[PROVIDED DATA]

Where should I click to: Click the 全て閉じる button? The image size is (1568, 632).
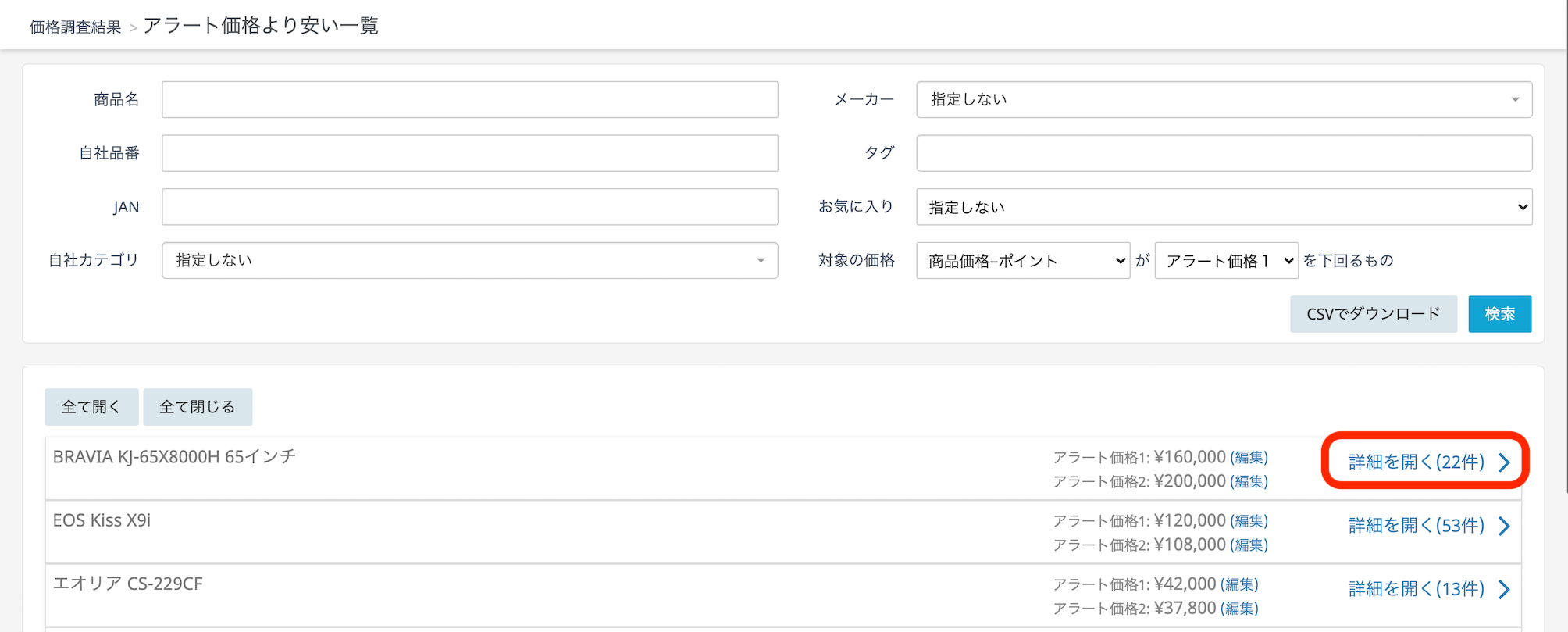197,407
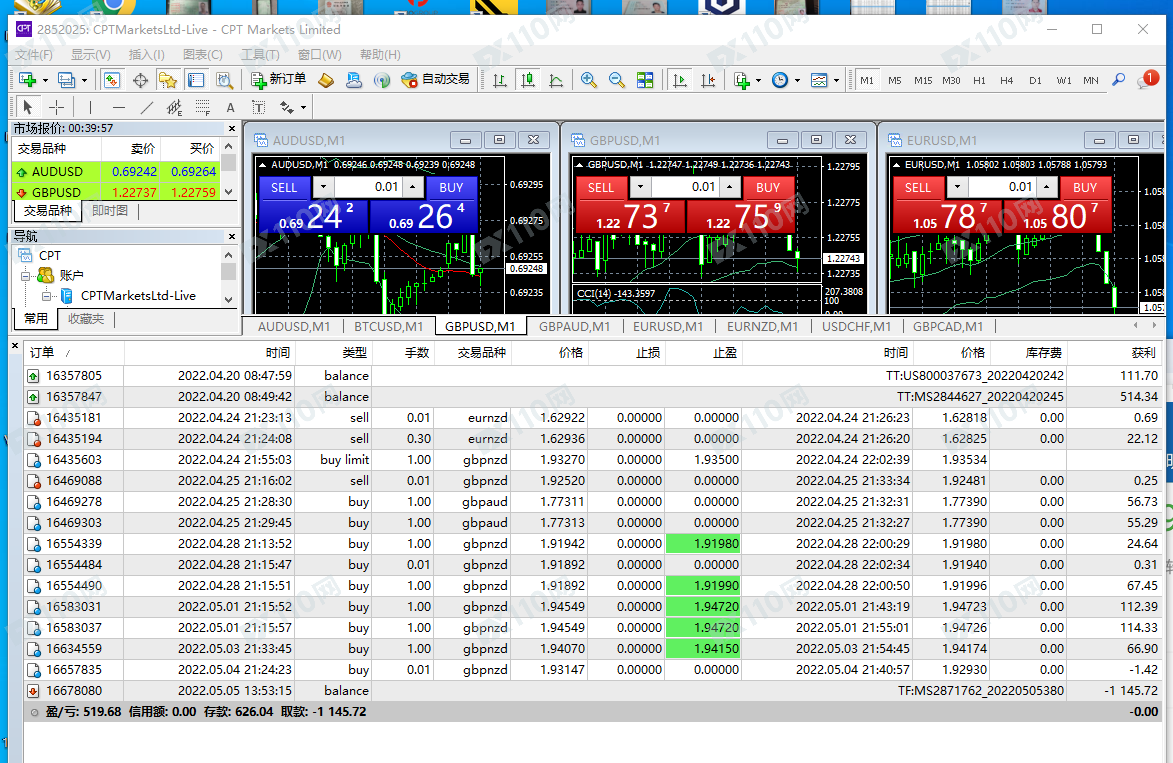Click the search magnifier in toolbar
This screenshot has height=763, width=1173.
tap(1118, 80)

[/PROVIDED DATA]

An exact, word-for-word copy of the records is expected, with no pictures in it.

** SOLUTION FOR THIS TASK **
Where should I click to: Click the 全て閉じる button? The image size is (1568, 632).
197,407
Click the search magnifier in toolbar
This screenshot has height=763, width=1173.
tap(1118, 80)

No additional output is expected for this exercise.